Бернар Клервоский ошарашенно выслушивал звучную латынь Гринроя, пытаясь вырваться из крепких объятий рыцаря Надкушенного Яблока. Не тут-то было… Йоган Гринрой редко пользовался силой для успешного завершения дел, но среди многих дарований, отпущенных на его долю Всевышним, и ее хватало с лишком.
— Брат мой, — попробовал было вклиниться в легатскую трескотню опешивший аббат Клерво.
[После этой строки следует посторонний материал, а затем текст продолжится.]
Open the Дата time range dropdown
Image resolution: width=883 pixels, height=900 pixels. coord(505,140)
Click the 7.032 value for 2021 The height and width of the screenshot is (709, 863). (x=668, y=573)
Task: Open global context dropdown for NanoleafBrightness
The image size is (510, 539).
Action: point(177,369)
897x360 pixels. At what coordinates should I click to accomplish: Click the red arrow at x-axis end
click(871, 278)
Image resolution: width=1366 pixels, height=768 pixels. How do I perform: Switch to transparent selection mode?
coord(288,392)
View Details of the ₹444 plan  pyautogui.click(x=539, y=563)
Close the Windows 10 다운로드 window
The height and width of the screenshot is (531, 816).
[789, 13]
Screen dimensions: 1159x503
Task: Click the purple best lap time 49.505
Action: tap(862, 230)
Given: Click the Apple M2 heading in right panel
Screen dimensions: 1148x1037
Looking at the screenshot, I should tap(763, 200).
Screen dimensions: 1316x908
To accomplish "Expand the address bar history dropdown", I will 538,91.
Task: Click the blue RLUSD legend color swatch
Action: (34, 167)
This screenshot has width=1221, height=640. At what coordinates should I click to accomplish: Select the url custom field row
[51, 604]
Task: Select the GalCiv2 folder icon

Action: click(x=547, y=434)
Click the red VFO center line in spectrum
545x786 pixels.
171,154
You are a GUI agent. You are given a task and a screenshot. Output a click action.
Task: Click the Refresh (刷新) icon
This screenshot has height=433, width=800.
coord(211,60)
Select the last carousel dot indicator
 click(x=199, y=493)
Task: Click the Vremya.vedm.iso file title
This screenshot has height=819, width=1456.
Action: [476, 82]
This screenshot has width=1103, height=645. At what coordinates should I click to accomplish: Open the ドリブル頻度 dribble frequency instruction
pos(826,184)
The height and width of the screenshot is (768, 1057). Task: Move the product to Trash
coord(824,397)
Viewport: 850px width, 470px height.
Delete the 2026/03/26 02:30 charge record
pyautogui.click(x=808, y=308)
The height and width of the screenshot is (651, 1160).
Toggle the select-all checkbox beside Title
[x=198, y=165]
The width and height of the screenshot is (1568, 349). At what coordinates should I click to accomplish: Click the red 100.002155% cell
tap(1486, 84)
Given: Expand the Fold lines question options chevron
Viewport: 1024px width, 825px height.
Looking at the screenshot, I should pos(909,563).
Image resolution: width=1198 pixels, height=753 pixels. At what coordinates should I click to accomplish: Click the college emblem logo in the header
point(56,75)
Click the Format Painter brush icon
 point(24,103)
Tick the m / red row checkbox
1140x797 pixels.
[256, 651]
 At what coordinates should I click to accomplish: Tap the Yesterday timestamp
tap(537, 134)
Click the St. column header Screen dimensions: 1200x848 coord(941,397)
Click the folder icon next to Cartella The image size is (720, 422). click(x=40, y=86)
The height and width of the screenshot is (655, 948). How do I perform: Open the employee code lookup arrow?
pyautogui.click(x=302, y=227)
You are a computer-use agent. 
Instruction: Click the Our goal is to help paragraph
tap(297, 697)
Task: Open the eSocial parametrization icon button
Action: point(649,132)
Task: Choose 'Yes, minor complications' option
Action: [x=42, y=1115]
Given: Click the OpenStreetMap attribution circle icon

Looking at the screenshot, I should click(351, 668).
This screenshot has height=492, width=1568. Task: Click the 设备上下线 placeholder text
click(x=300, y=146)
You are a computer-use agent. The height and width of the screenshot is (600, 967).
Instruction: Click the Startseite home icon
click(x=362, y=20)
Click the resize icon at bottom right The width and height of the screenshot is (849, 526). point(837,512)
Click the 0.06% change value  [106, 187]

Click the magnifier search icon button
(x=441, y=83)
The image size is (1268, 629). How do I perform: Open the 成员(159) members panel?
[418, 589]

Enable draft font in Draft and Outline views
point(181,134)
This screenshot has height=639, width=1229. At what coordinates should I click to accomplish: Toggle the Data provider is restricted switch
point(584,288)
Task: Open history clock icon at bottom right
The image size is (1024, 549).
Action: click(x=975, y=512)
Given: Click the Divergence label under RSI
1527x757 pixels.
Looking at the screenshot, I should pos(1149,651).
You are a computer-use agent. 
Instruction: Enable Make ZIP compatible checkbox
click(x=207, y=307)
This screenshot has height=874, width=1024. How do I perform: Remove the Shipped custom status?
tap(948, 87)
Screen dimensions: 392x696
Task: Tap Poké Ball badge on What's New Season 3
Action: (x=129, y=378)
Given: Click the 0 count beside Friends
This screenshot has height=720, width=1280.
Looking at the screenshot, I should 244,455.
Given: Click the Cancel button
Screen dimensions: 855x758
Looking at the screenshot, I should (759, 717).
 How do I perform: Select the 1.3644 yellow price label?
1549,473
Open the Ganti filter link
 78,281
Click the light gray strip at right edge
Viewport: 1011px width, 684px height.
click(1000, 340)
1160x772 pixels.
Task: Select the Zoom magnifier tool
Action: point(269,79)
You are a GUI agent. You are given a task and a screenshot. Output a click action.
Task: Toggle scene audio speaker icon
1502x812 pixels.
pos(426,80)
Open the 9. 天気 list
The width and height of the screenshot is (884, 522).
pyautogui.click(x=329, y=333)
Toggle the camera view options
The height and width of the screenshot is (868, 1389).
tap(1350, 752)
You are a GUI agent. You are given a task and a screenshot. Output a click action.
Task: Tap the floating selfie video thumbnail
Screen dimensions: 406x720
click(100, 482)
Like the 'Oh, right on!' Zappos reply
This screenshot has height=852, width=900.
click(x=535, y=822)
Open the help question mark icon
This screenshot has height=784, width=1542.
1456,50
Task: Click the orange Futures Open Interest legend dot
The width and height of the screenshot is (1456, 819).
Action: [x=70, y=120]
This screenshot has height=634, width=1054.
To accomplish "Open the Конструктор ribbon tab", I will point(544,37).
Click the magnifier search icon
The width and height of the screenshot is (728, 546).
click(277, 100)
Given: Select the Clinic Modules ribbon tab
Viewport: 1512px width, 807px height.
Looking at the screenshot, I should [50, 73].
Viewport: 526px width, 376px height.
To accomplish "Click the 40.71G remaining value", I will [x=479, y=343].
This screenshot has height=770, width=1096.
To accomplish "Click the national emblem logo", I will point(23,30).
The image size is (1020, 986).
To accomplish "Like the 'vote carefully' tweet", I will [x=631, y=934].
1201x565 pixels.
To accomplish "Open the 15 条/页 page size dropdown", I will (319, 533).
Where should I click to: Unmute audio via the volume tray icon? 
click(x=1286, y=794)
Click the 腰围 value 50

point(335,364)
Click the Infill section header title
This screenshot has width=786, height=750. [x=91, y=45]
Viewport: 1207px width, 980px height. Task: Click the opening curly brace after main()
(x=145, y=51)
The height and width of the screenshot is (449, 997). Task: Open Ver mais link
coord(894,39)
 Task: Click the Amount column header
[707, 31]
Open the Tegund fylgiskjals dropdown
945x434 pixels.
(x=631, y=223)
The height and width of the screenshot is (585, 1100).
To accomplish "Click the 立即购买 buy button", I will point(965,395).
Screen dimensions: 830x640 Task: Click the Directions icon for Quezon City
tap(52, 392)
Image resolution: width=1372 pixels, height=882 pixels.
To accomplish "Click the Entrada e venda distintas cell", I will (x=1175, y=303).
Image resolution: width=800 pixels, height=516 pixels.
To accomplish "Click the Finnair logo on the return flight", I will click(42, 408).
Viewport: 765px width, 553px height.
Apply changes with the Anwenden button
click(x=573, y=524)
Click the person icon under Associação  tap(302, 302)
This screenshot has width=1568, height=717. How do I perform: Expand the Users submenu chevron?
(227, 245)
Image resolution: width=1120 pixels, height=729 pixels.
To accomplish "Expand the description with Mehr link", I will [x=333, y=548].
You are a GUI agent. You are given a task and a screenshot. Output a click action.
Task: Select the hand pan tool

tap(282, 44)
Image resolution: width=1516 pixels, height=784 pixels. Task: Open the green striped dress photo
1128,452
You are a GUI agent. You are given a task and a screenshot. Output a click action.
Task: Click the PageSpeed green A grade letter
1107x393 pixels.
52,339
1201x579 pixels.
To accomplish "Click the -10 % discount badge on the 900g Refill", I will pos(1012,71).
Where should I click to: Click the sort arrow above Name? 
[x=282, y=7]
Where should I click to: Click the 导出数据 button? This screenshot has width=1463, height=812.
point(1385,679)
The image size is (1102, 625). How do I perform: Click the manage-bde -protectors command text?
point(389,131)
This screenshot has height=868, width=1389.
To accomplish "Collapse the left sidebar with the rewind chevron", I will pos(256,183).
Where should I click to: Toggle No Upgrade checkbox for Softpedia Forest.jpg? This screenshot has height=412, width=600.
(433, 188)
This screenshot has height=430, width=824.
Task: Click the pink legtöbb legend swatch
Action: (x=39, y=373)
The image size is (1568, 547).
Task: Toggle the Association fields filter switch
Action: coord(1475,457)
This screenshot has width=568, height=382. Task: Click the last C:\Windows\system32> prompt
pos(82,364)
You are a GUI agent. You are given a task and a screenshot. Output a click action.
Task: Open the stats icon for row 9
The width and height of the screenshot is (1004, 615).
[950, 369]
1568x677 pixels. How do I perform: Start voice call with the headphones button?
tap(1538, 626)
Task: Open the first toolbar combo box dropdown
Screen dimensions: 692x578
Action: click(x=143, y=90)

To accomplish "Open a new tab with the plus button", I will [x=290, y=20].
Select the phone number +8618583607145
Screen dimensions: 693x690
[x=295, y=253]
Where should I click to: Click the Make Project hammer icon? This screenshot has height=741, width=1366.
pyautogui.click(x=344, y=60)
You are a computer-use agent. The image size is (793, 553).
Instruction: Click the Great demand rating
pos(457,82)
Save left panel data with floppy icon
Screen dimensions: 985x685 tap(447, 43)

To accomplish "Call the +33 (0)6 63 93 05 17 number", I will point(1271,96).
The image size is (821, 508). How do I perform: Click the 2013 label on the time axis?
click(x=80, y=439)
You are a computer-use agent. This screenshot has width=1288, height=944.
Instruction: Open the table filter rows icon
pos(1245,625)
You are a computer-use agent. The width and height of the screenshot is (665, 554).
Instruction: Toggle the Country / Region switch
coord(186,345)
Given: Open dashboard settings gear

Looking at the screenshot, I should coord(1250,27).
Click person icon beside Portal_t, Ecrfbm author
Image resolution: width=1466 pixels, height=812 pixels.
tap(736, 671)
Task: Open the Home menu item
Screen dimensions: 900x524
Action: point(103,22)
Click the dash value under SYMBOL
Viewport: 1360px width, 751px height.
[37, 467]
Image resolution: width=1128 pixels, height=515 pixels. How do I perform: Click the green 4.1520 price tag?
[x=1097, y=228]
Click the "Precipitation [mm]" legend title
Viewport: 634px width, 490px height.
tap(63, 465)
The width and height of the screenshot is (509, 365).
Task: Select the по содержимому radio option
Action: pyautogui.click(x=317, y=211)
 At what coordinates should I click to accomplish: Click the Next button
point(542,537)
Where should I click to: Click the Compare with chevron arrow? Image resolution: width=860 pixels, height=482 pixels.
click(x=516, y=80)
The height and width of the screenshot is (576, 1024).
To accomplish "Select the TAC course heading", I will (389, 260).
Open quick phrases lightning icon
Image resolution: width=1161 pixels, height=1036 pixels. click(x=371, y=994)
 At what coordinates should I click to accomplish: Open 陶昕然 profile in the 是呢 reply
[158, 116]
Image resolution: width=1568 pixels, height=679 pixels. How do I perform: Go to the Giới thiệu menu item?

— Джованни. Зови меня просто — Джованни. Так зовет меня Папа — мой добрый славный Папа Гонорий II. Правда, родители окрестили меня Гуэдальфо, но что с того? Его Святейшество тоже не явился в мир сразу Гонорием и сразу вторым. Вот недавно, утром. Я еще в постели… Э-э… В молельне, а он присылает своего капитана… Вы, кстати, знаете барона ди Гуеско? Нет? Очень жаль, он мечтает с вами познакомиться. Так вот, этот самый барон, который также и капитан, говорит мне: «Папа обезумел!» Ну, в смысле — Папа обезумел от горя. Надо спешить, чтобы спасти его и весь христианский мир. Да, я вижу по твоему доброму, но мудрому лицу, брат мой, — тебя очень гнетет то, что полное безумие не подобает понтифику. Впрочем, худое безумие ему тоже не к лицу. Но Папа-то, Гонорий, всегда лицеприятен пред ликом Господа, и я устремился к нему. И вот я здесь. Франция в опасности! Если бы слезы, пролитые добрыми христианами в сих пределах, собрать воедино и вылить в Луару, до самых отрогов Альп плескалось бы море. Святой престол не может потерять христианнейшее королевство в пучине слез и громе воплей! И ты, как утес, как остров, торчишь… Ну, в смысле, возвышаешься над бездной греха, над Тартаром, в который рушится милая сердцу нашего великого понтифика Франция. Он призвал меня и сказал: «Погляди на этот утес! На этот остров! На эту кручу и высь! Вот тот камень, на котором воздвигнем мы храм веры! Вот чем спасется христианнейшее королевство! И пусть враги ропщут и клевещут, но мы-то знаем! Нам там, — Гринрой кивнул в сторону, где, по его прикидкам, должен находиться Ватикан, — между прочим, открыты пути грядущего. И всякий, кто усомнится, будет гореть в геенне огненной и на Страшном суде окажется в конце очереди!»